## Questions:
a - In the text on the CHEMPROT task, what is the name of the system published by Rindflesch et al.?
b - Write the next part of the text on the CHEMPROT task, picking up after its last sentence.

Track 5: Text mining chemical-protein interactions [2017-02-06]

Task 5: Text mining chemical-protein interactions (CHEMPROT)

The aim of the CHEMPROT task of BioCreative VI is to promote the development and evaluation of systems that are able to automatically detect in running text (PubMed abstracts) relations between chemical compounds/drug and genes/proteins. We will therefore release a manually annotated corpus, the CHEMPROT corpus, where domain experts have exhaustively labeled: (a) all chemical and gene mentions, and (b) all binary relationships between them corresponding to a specific set of biologically relevant relation types (CHEMPROT relation classes).

Compared to the extraction of protein-protein or gene/chemical-disease relations, the detection of associations between chemical entities, in particular drugs and active pharmaceutical ingredients, with proteins/genes has resulted in a considerably lower number of text mining systems coping with this relation type. Moreover, despite the existence of competitive named entity recognition tools for tagging chemicals and genes/proteins, the retrieval of certain relationships between these two entities using text mining and information extraction approaches has only be attempted by a limited number of systems. In an early work by Craven and Kumlien published in 1999 (1) the automatic detection of interactions between drugs and protein targets from text was already proposed, while Rindflesch et al. published a system called EDGAR (2) that extracted several relation types including drug-gene relations (drugs affecting gene expression) and gene-drug relations (gene/protein affecting drug activity). There is also an increasing interested in the integration of chemical and biomedical data understood as curation of relationships between biological and chemical entities from text and storing such information in form of structured annotation databases. Such databases are of key relevance not only for biological but also for pharmacological and clinical research. A range of different types chemical-protein/gene interactions are of key relevance for biology, including metabolic relations (e.g. substrates, products) inhibition, binding or induction associations.

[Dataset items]
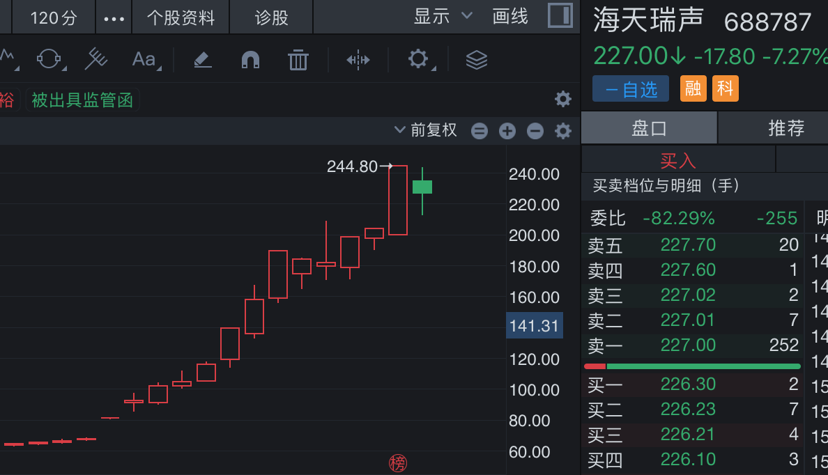Click the vertical alignment arrows icon

(x=358, y=60)
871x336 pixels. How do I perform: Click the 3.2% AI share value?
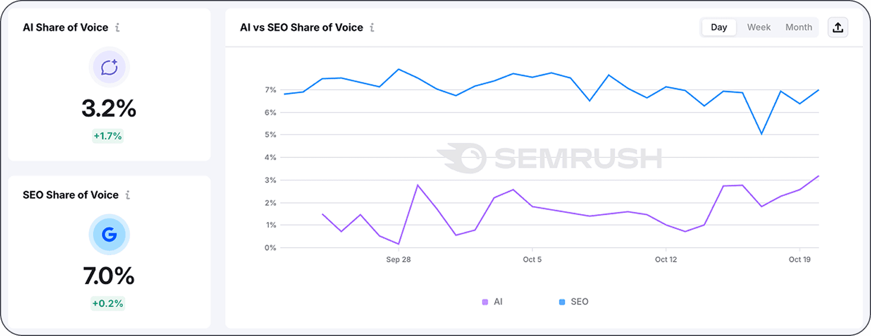(109, 108)
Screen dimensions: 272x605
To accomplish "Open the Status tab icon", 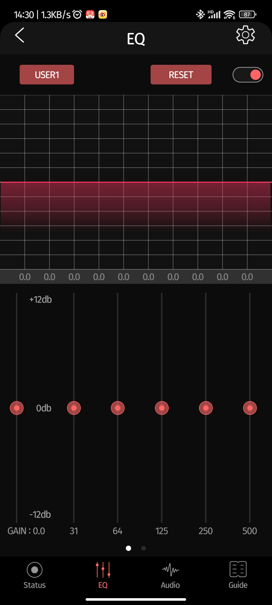I will (x=35, y=570).
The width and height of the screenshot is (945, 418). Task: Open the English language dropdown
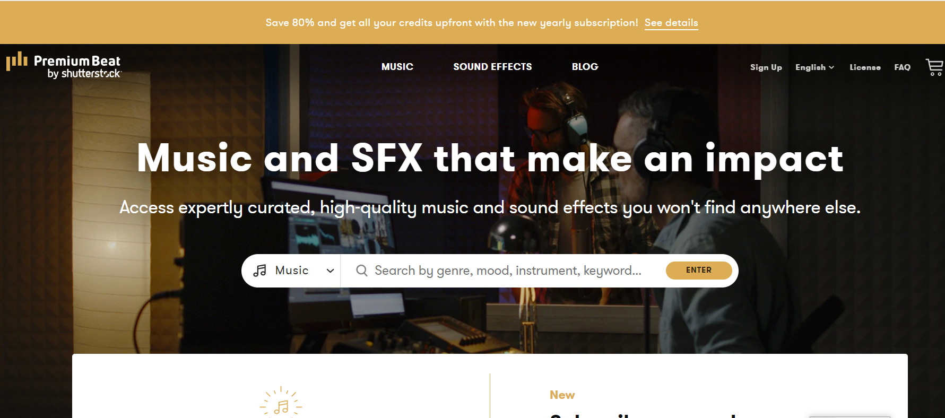(814, 67)
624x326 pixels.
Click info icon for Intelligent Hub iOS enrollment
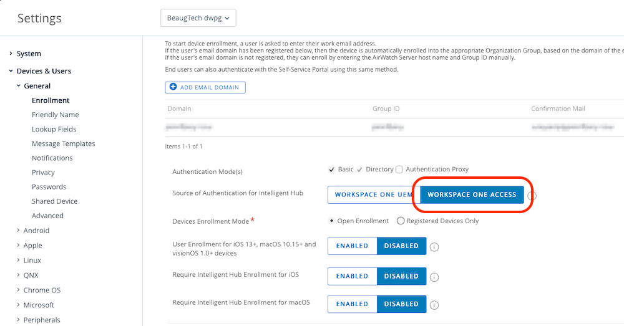[x=434, y=277]
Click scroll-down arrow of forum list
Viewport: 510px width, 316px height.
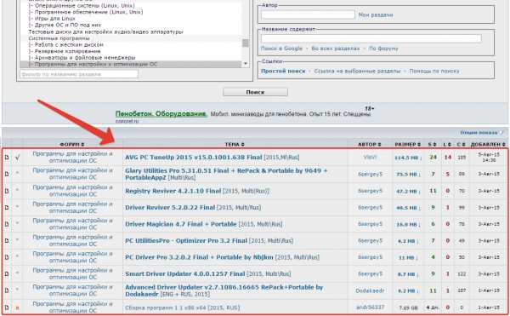[x=246, y=64]
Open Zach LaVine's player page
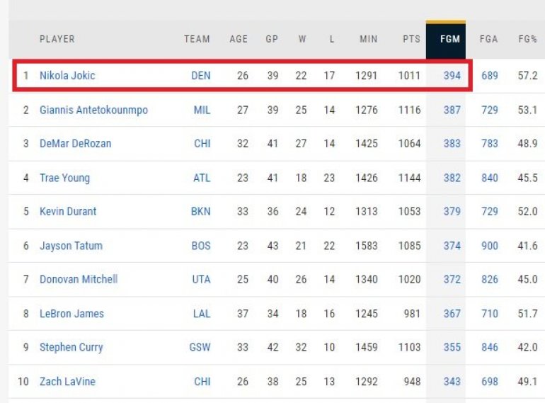 tap(67, 381)
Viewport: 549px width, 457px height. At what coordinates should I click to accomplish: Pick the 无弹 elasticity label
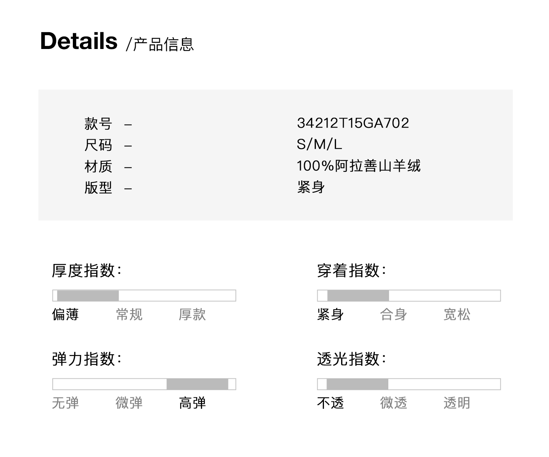[x=65, y=403]
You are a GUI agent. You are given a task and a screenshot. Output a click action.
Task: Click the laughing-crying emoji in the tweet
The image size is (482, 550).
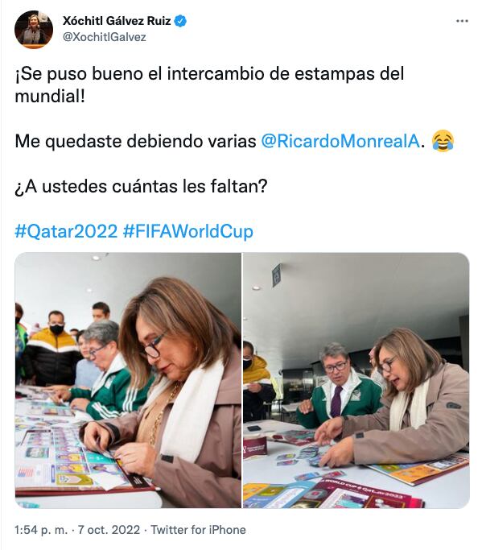click(x=443, y=141)
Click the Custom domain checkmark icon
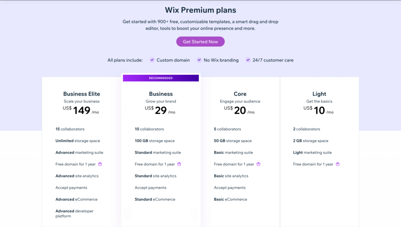The height and width of the screenshot is (227, 401). 152,60
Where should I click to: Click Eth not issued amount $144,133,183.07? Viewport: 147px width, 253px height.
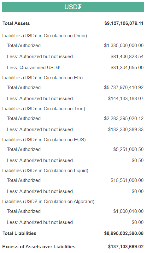[124, 99]
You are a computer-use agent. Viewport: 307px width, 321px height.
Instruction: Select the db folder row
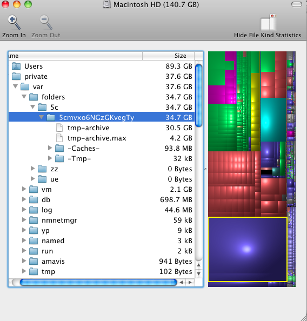[x=102, y=199]
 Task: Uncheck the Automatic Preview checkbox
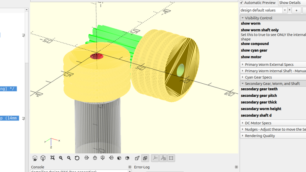click(x=242, y=3)
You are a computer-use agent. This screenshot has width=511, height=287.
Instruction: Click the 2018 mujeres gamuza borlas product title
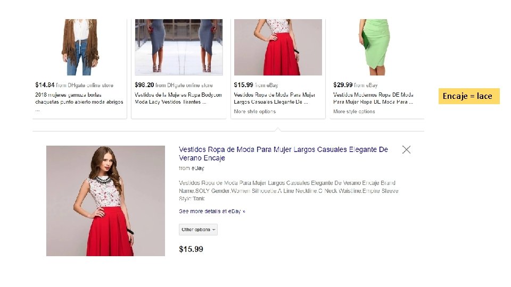click(79, 98)
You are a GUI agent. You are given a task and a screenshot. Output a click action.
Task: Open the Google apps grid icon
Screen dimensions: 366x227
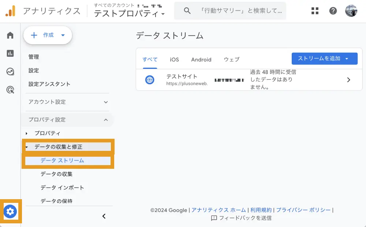(315, 11)
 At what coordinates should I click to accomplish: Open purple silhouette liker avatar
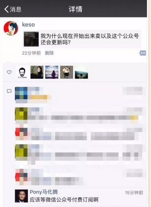click(x=52, y=72)
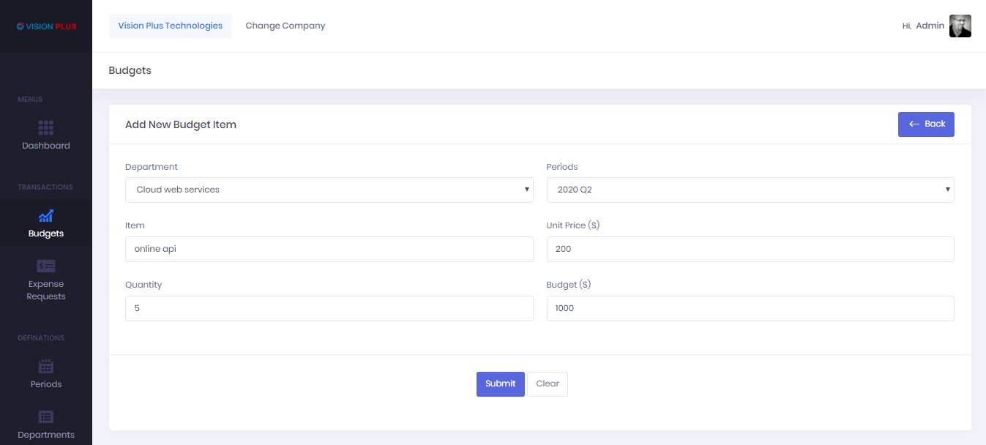Click the Departments list icon
986x445 pixels.
(x=45, y=417)
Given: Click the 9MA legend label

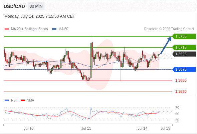Looking at the screenshot, I should [31, 101].
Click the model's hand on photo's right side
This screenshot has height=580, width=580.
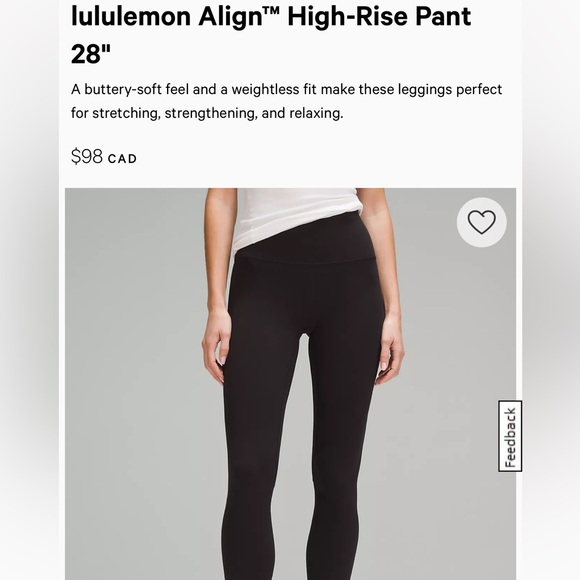tap(390, 348)
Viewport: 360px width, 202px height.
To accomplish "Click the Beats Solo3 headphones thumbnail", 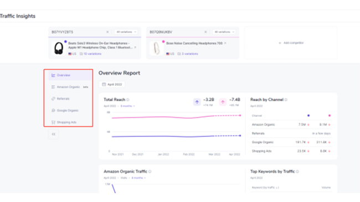I will (x=59, y=49).
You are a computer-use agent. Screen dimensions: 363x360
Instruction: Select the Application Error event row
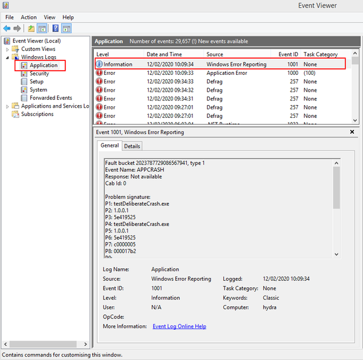[x=226, y=73]
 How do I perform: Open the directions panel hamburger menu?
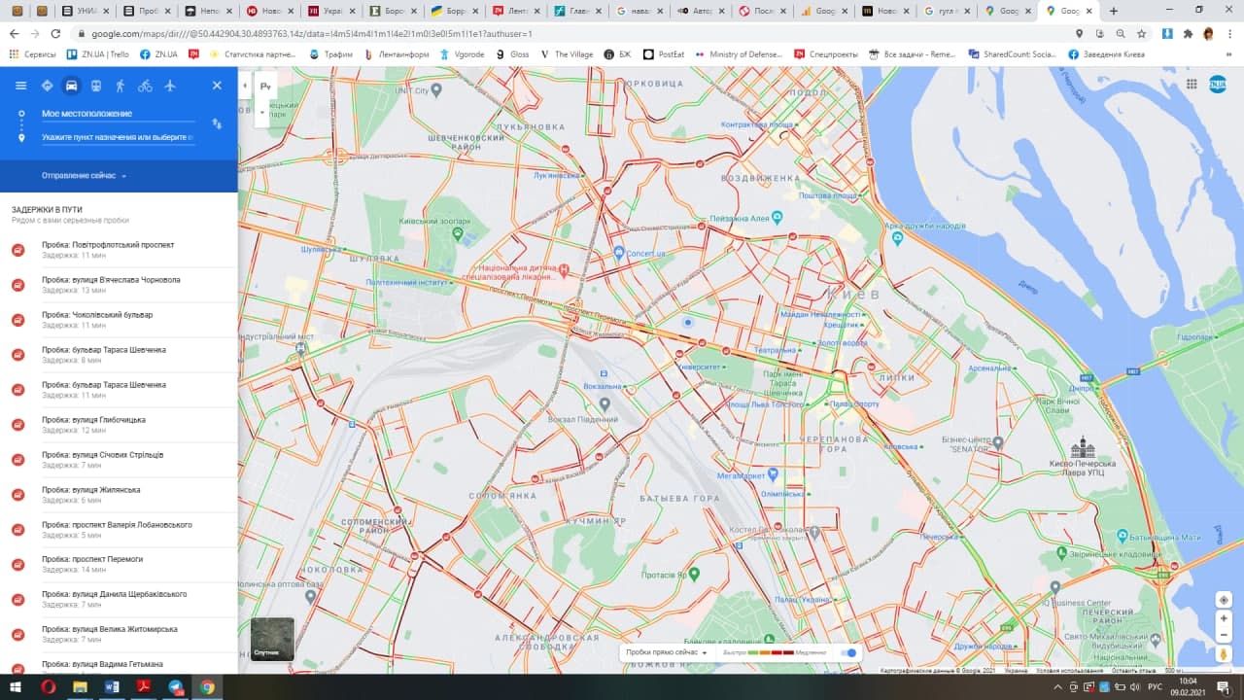[19, 86]
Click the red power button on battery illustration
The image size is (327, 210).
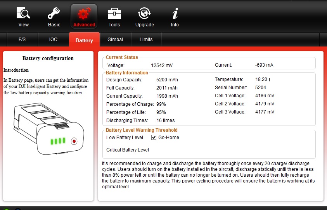pyautogui.click(x=74, y=141)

## Your written answers:
a - EDGAR

b -
The ChemProt track aims to address these needs and to promote the development of systems able to extract chemical-protein interactions that might be of relevance for precision medicine as well as for drug discovery and basic biomedical research.

The ChemProt track in BioCreative VI (BC VI) will explore recognition of chemical-protein entity relations from abstracts. To do support this task we will provide a set of manually annotated chemical and protein/gene entity mentions adapting the annotation processes used for the BioCreative V CHEMNDER task together with the manual annotation of the chemical-protein relation types.

We propose two parts of this track:
ChemProt pair task (ChemProt-P)

    Chemical-protein interaction pair detection task: Extracting relations between chemical entities and protein/genes belonging to at least one of a pre-defined set of relation types. This implies that given an abstract of chemical and gene/protein mentions determine which of the entity pairs do show one of the predefined ChemProt relation types. One can regard this as a classification task of entity pairs as having or not a relation. ChemProt relation task (ChemProt-R)
      Chemical-protein relation type detection task: For this task participating teams need to correctly assign for co-occurring chemical and gene/protein entity mentions the corresponding relation type as defined by the ChemProt relation type qualifiers
      Data sets:
      We will provide a training consisting of a collection of manually annotated chemical and gene/protein mentions as well as their relation types.
      We will provide another data set as a blind test set for which we will calculate precision, recall and F-measure.


    Training data release July (updated)
    Test data releaseAugust (updated)
    Submission of results by teamsLate-September (Updates0


  • Martin Krallinger, Spanish National Cancer Research Centre, Spain
  • Analia Lourenço, University of Vigo, Spain
  • Obdulia Rabal, Center for Applied Medical Research (CIMA), University of Navarra, Spain
  • Julen Oyarzabal, , Center for Applied Medical Research (CIMA), University of Navarra, Spain
  • Georgios Tsatsaronis, Content and innovation, Elsevier BV
  • Saber A. Akhondi, Content and innovation, Elsevier BV
  • Alfonso Valencia, Barcelona Supercomputing Center, Spain
  • References

    Craven, M., & Kumlien, J. (1999, August). Constructing biological knowledge bases by extracting information from text sources. In ISMB (Vol. 1999, pp. 77-86).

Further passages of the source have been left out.